# ----------------------------------------------------------------------
# | 8G Firewall for Security - Do not change this part @Update 03/2024
# ----------------------------------------------------------------------

# 8G FIREWALL v1.5 20250927
# https://perishablepress.com/8g-firewall/

# 8G:[CORE]
ServerSignature Off
Options -Indexes
RewriteEngine On
RewriteBase /

SetEnv TZ Australia/Hobart
Options +SymLinksIfOwnerMatch

# ── Allow .well-known for SSL/ACME challenges ──────────────────────────────
RewriteRule ^\.well-known/ - [L]

<FilesMatch "(?i)\.(tpl|ini|log)$">
	Require all denied
</FilesMatch>

# Allow Robots.txt to pass through
RewriteRule ^robots.txt - [L]

RewriteCond %{REQUEST_METHOD} !^POST$
RewriteRule ^index\.php$ / [R=301,L]


Header set X-Frame-Options "SAMEORIGIN"
Header set X-Content-Type-Options "nosniff"
Header set Referrer-Policy "no-referrer"
Header set X-Robots-Tag "index, follow"

# ── Block all other dotfiles ───────────────────────────────────────────────
#RewriteRule (?:^|/)\. - [F,L]

# ── www → non-www (301) ────────────────────────────────────────────────────
#RewriteCond %{HTTP_HOST} ^www\.(.+)$ [NC]
#RewriteRule ^ http://%1%{REQUEST_URI} [R=301,L]

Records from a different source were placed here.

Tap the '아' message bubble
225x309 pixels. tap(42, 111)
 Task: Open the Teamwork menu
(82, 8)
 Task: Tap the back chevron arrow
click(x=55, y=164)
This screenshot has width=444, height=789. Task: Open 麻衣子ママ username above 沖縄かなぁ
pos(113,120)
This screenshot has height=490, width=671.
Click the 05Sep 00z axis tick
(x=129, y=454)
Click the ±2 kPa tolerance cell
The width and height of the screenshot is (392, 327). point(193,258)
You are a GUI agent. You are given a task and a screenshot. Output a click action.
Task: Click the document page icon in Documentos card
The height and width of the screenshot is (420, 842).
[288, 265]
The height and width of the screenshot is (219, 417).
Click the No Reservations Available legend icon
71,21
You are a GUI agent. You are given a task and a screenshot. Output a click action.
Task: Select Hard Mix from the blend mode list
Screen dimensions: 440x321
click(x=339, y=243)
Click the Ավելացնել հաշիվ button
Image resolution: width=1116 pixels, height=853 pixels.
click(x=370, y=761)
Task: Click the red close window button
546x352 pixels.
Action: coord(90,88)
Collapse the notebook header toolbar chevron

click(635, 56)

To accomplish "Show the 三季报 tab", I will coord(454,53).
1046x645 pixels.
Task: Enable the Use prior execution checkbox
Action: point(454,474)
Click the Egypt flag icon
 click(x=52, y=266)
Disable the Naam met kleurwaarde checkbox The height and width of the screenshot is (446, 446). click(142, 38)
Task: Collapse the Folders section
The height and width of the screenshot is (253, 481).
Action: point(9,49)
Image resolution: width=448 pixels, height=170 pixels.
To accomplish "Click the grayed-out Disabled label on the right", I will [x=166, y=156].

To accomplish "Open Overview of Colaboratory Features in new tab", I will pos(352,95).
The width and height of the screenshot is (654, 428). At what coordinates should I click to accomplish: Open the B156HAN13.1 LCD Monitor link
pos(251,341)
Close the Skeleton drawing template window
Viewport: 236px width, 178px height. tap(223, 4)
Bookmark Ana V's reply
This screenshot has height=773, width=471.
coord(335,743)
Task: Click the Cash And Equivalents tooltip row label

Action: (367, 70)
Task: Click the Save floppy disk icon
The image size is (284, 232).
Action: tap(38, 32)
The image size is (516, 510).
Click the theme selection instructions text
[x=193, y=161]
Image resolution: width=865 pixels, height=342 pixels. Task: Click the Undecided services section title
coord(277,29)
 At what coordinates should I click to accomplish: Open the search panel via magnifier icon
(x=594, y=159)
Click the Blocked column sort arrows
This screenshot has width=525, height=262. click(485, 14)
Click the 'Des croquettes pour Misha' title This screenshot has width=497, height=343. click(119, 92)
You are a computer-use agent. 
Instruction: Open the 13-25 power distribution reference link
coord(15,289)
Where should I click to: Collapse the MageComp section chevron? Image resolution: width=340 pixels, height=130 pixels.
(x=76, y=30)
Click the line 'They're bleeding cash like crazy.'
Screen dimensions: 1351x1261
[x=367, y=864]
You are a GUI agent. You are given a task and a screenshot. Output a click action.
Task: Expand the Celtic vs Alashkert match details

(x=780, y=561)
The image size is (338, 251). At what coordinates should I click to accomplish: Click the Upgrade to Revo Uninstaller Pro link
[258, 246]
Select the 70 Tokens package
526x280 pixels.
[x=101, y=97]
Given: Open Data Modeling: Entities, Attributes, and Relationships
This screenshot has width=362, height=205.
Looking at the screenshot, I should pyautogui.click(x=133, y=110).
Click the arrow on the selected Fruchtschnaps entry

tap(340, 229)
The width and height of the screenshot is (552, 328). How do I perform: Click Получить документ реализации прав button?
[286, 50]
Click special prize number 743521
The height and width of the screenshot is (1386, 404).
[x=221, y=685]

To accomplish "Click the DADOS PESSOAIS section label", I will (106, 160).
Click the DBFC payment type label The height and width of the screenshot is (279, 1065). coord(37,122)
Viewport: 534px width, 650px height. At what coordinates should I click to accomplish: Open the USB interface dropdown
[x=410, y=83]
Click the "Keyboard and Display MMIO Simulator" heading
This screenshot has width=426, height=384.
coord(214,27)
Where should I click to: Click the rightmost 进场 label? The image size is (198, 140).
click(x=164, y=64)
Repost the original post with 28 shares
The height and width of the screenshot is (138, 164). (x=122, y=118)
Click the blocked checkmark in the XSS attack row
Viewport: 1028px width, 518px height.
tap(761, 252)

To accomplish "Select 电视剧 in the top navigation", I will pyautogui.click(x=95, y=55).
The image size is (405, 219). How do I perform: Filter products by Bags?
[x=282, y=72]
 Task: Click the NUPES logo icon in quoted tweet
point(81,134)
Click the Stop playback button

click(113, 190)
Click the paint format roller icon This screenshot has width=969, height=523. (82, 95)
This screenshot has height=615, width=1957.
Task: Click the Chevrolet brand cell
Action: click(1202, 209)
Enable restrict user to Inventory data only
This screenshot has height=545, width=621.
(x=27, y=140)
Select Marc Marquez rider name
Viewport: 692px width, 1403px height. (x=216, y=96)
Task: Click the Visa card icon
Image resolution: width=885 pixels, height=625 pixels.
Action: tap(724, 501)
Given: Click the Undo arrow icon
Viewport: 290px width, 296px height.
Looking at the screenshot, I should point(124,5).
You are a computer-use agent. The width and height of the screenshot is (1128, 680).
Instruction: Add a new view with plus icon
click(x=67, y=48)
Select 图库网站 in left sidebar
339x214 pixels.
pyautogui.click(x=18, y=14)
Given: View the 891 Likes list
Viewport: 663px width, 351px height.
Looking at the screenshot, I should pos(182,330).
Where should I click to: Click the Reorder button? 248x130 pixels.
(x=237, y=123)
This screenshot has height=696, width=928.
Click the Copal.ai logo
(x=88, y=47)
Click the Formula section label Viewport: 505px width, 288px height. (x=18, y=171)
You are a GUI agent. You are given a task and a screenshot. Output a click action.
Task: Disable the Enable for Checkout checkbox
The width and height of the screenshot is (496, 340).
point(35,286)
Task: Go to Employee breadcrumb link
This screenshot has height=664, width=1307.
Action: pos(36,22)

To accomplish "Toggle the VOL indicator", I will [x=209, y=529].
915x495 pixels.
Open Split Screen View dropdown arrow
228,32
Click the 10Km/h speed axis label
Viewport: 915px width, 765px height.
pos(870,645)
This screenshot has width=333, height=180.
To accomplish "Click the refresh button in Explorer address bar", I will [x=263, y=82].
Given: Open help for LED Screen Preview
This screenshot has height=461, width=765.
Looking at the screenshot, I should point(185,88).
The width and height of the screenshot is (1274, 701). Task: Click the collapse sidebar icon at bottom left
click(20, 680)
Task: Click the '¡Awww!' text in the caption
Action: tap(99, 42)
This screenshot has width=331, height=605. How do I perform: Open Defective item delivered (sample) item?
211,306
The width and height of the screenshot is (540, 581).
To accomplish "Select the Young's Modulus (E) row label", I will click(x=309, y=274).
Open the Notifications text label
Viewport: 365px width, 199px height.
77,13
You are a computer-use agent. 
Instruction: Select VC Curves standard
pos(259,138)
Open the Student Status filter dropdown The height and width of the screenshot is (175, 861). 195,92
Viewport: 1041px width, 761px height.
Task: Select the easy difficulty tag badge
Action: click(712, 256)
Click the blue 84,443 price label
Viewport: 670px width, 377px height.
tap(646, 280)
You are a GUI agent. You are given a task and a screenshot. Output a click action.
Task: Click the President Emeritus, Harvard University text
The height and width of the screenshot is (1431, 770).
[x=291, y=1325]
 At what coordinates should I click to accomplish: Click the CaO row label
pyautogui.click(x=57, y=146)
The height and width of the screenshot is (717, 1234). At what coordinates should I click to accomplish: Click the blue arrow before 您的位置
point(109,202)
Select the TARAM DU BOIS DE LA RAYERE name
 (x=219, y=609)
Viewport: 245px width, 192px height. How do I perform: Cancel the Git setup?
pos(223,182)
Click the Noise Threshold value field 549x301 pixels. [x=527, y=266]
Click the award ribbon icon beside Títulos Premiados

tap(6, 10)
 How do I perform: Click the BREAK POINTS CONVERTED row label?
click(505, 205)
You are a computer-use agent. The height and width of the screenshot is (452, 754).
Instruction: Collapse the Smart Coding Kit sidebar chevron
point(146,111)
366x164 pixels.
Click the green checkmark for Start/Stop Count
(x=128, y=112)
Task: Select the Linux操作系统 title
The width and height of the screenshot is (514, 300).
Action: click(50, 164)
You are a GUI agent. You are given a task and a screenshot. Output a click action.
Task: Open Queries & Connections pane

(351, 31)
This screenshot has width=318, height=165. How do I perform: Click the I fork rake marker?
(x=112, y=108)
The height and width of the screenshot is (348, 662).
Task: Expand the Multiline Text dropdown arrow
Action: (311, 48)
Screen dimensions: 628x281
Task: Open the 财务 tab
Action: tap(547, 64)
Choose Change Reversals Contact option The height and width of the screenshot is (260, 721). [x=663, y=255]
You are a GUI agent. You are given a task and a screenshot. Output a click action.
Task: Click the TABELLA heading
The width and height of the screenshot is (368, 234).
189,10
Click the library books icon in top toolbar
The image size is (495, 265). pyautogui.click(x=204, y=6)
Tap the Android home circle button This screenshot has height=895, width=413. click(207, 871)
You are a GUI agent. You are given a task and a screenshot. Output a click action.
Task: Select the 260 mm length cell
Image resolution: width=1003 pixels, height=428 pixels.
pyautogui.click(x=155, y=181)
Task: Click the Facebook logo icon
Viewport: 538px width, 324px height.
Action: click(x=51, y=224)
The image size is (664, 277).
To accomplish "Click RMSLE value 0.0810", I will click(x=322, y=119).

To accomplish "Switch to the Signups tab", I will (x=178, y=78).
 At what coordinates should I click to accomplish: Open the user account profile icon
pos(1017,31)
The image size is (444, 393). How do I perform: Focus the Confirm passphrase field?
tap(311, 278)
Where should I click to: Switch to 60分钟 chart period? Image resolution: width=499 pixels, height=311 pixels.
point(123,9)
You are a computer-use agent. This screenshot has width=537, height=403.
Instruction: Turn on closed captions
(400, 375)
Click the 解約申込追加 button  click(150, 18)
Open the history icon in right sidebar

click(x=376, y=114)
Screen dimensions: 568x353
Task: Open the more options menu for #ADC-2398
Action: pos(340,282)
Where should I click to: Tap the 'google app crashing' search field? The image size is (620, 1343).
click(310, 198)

# ── Pass existing .php files directly (prevent vhost modX routing) ─────────
RewriteCond %{REQUEST_FILENAME} !-f
RewriteCond %{REQUEST_FILENAME} !-d
RewriteCond %{REQUEST_URI} !.*\.(ico|gif|jpg|jpeg|png|js|css)
RewriteRule ^([^?]*) index.php?_route_=$1 [L,QSA]